(Stored data entries)
------------------------------------------------

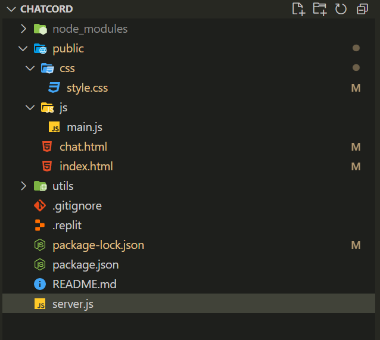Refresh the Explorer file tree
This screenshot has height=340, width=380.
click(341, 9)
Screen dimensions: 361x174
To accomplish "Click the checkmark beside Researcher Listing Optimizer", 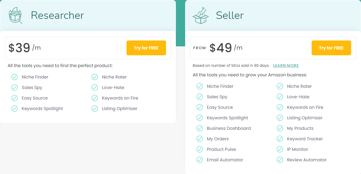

------------------------------------------------

Please write out, exactly, every line from the line with "Screen dimensions: 361x174" through the final line of the data above, leaving out pictures.

Screen dimensions: 361x174
To accomplish "Click the checkmark beside Researcher Listing Optimizer", 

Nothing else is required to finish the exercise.